Assignment |
Only the lines containing the string "computer" are needed; copy all of them from the listing.

....................

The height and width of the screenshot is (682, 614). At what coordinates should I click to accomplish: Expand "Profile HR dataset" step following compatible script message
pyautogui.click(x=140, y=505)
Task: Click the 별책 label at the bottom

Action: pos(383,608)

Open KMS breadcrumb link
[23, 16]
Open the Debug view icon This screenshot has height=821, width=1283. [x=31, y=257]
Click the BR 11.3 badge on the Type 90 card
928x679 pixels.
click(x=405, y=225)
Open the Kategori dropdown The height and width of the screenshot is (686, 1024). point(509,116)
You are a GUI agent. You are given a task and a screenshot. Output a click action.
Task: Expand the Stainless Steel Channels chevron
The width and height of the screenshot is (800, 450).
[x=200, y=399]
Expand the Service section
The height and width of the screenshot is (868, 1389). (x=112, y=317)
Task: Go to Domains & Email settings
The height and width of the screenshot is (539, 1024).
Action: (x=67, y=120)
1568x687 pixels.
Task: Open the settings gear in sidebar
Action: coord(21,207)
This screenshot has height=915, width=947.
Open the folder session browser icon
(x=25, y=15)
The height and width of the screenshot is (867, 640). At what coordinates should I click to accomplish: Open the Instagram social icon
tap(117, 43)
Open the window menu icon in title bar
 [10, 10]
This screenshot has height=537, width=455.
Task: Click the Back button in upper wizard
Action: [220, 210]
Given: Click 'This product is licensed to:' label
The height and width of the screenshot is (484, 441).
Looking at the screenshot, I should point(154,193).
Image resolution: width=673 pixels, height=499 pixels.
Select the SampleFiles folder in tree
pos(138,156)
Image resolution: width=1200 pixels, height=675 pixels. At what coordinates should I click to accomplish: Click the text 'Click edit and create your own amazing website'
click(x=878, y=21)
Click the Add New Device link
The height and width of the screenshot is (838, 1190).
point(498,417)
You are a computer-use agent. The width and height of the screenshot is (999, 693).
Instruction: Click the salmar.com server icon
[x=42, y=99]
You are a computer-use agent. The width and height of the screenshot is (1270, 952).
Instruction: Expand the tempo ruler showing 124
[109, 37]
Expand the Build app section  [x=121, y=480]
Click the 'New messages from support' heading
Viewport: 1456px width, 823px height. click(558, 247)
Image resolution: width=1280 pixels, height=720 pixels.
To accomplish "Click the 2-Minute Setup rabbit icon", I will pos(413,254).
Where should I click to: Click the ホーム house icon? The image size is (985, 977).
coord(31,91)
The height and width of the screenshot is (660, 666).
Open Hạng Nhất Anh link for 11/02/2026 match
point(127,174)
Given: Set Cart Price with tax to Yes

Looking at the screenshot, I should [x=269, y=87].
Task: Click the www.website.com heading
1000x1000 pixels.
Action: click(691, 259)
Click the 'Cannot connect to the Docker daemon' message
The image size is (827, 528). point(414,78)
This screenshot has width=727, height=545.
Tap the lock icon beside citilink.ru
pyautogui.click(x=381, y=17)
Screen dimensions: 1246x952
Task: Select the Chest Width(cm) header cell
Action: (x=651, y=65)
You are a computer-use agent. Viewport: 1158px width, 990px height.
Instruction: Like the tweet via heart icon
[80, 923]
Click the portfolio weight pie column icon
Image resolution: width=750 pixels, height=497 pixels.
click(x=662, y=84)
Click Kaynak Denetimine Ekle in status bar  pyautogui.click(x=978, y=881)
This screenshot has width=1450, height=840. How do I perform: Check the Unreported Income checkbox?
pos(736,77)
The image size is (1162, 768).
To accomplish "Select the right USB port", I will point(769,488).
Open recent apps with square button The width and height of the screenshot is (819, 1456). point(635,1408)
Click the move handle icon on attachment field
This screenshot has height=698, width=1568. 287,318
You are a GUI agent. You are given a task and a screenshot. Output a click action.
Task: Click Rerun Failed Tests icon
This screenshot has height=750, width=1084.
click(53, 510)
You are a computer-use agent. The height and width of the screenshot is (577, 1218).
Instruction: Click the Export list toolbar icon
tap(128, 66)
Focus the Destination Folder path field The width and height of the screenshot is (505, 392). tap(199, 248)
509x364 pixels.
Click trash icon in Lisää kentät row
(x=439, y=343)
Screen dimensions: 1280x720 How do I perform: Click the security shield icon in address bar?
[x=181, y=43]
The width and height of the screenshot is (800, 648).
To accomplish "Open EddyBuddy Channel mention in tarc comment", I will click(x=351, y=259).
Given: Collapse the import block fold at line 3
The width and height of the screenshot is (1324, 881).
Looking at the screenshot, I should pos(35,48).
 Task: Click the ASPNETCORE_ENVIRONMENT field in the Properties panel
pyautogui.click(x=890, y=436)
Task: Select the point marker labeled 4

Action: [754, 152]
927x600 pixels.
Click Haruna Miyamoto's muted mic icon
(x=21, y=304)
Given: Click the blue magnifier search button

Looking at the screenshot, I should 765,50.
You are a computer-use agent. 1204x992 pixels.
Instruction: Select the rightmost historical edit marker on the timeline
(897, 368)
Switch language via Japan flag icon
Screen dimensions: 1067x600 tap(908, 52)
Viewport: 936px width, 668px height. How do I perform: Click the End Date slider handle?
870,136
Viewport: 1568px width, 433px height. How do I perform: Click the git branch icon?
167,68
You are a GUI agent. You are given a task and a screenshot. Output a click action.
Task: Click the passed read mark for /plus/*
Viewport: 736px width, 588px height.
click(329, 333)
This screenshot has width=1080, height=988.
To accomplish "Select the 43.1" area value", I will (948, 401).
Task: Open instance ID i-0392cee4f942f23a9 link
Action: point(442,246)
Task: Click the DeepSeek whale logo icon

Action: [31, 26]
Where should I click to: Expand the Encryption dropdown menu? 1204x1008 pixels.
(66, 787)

....................

Answer to this task |
You are a computer-use agent. The width and height of the screenshot is (999, 693).
You are a computer-use agent. The width and height of the screenshot is (1270, 952).
You are a computer-use agent. Viewport: 1158px width, 990px height.
You are a computer-use agent. The height and width of the screenshot is (577, 1218).
You are a computer-use agent. 1204x992 pixels.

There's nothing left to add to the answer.